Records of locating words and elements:

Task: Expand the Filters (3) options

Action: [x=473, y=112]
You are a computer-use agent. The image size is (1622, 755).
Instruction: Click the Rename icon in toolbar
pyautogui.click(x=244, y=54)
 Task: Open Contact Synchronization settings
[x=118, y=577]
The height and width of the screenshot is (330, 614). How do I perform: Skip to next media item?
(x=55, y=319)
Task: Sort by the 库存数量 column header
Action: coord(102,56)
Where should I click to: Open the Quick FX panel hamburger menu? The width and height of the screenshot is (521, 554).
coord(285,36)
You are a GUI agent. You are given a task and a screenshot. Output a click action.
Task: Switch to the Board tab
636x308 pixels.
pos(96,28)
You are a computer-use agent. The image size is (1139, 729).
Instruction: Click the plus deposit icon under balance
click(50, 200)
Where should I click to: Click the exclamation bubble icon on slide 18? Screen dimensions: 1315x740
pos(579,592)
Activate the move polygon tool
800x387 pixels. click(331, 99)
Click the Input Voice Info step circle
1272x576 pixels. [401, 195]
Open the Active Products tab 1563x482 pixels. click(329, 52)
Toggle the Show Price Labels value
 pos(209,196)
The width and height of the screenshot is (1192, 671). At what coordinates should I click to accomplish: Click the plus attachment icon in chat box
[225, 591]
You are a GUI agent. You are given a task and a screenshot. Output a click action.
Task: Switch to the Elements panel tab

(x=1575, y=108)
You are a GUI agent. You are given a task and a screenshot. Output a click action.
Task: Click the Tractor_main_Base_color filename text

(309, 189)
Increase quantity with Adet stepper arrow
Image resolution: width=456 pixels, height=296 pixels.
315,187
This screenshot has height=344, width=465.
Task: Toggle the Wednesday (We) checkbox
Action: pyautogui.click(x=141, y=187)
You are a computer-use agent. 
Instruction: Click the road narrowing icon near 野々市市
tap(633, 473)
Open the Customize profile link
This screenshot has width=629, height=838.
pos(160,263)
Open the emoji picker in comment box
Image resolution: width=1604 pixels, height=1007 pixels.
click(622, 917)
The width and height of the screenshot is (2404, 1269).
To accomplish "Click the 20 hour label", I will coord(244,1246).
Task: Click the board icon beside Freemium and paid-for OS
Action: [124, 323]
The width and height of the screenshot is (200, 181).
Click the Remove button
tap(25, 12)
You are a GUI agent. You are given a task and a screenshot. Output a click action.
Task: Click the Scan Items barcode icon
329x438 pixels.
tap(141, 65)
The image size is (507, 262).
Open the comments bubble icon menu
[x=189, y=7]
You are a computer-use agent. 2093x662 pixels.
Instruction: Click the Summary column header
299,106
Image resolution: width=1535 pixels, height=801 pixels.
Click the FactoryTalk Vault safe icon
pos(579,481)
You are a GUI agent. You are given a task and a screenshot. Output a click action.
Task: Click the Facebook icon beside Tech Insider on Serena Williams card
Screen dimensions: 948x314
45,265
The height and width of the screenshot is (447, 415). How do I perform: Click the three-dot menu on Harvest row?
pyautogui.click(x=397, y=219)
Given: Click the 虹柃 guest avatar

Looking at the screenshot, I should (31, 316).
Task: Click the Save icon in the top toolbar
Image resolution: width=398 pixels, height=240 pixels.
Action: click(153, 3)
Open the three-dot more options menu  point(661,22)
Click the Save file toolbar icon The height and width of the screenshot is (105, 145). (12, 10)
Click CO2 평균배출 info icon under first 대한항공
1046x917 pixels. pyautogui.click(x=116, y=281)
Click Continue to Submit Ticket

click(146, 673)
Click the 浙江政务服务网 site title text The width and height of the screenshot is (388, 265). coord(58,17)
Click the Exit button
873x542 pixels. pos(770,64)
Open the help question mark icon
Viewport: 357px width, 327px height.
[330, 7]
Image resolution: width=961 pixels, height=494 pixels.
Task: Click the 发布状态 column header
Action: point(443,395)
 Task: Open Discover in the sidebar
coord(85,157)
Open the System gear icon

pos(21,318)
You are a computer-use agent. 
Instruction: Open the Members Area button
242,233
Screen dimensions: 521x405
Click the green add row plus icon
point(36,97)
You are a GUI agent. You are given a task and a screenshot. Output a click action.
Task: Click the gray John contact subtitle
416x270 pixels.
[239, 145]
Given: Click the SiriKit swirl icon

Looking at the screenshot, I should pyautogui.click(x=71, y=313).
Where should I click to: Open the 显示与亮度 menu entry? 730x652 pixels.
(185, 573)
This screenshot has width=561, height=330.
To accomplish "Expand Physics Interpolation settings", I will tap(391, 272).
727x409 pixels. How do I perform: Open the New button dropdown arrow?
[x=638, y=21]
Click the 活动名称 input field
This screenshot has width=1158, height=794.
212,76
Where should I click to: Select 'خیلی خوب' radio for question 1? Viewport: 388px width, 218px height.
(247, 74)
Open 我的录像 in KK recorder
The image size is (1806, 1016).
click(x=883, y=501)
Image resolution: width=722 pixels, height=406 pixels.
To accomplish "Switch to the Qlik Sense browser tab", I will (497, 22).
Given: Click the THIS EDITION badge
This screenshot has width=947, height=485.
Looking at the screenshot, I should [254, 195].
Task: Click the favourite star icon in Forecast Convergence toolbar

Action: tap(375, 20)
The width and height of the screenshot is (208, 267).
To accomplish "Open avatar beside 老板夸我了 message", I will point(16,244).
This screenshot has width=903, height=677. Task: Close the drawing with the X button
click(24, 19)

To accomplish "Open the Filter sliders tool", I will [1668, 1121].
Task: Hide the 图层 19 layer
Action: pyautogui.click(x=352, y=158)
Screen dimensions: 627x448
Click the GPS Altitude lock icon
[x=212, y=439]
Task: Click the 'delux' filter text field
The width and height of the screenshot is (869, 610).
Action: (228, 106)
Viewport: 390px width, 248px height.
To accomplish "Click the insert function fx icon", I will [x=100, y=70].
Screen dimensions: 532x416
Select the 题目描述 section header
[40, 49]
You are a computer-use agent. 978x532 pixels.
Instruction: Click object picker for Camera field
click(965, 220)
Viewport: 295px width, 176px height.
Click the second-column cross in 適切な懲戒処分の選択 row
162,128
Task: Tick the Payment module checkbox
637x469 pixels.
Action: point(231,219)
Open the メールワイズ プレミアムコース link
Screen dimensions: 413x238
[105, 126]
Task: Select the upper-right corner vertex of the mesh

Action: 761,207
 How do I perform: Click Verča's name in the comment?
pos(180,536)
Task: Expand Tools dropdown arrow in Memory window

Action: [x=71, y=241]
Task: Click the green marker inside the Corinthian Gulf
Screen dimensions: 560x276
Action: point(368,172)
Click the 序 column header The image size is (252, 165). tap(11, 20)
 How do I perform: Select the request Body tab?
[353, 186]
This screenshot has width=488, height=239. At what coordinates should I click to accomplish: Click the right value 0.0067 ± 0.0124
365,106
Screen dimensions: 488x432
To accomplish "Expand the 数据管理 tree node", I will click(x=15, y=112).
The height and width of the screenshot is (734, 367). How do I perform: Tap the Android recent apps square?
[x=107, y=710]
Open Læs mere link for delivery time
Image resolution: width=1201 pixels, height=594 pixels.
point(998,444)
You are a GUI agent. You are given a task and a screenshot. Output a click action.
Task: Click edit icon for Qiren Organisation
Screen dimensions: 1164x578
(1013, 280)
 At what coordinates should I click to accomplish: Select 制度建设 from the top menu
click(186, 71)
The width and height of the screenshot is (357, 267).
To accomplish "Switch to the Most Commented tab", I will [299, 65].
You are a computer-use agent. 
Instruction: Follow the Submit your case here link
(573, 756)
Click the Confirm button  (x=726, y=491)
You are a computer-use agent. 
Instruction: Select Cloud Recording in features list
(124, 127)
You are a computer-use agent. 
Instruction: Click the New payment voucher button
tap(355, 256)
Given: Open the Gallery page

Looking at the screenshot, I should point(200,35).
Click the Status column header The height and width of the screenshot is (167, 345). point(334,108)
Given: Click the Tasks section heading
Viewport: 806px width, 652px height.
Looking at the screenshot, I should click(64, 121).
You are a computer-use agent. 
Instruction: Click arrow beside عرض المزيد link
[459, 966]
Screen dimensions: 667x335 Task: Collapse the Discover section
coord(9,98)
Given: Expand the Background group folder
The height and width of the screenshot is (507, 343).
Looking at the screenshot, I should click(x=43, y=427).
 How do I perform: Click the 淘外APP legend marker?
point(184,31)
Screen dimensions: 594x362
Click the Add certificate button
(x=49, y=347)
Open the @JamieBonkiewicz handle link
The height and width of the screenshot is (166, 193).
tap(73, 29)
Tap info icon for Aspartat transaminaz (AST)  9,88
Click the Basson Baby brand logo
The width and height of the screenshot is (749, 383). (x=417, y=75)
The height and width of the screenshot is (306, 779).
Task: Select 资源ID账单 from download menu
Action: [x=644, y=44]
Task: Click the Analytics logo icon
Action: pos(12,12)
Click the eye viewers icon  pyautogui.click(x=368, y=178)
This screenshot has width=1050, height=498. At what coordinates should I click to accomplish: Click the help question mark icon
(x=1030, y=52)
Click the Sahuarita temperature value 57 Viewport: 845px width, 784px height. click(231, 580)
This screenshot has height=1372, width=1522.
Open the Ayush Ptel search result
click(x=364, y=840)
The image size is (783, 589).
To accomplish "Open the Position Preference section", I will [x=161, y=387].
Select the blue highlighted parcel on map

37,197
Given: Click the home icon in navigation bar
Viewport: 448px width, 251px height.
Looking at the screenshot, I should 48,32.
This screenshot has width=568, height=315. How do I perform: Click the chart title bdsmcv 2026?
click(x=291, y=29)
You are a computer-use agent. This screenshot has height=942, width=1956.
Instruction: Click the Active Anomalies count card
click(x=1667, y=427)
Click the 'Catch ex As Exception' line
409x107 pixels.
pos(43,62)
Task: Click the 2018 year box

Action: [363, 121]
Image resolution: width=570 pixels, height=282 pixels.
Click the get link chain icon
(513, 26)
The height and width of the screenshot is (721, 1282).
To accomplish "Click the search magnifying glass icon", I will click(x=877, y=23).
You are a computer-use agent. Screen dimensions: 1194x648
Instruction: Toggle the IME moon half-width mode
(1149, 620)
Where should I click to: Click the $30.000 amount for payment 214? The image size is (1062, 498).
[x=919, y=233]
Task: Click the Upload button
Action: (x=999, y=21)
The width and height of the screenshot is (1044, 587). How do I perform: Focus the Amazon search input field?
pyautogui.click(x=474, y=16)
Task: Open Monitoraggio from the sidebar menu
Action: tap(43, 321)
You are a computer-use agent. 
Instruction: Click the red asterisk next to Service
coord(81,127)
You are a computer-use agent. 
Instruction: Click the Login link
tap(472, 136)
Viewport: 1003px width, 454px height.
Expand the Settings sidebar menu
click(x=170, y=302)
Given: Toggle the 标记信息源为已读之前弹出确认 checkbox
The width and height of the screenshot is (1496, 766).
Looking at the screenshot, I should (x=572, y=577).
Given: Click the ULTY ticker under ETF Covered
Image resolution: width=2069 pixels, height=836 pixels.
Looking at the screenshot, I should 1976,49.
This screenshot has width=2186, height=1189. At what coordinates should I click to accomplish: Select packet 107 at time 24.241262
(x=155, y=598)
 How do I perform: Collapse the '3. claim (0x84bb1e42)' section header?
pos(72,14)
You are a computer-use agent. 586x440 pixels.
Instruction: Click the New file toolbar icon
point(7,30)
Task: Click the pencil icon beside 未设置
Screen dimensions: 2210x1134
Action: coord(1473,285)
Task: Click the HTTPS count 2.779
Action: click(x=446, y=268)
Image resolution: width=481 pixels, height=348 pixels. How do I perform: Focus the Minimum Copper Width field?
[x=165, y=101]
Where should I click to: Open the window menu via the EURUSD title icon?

* YOUR INSTRUCTIONS *
Please copy the records unchanged, starting at the line that contains "The width and height of the screenshot is (1044, 587)." and ending at the line that contains "click(x=170, y=302)", with both of those lines included.

* ANSWER TO THIS PROBLEM *
The width and height of the screenshot is (1044, 587). How do I perform: Focus the Amazon search input field?
pyautogui.click(x=474, y=16)
Task: Open Monitoraggio from the sidebar menu
Action: tap(43, 321)
You are a computer-use agent. 
Instruction: Click the red asterisk next to Service
coord(81,127)
You are a computer-use agent. 
Instruction: Click the Login link
tap(472, 136)
Viewport: 1003px width, 454px height.
Expand the Settings sidebar menu
click(x=170, y=302)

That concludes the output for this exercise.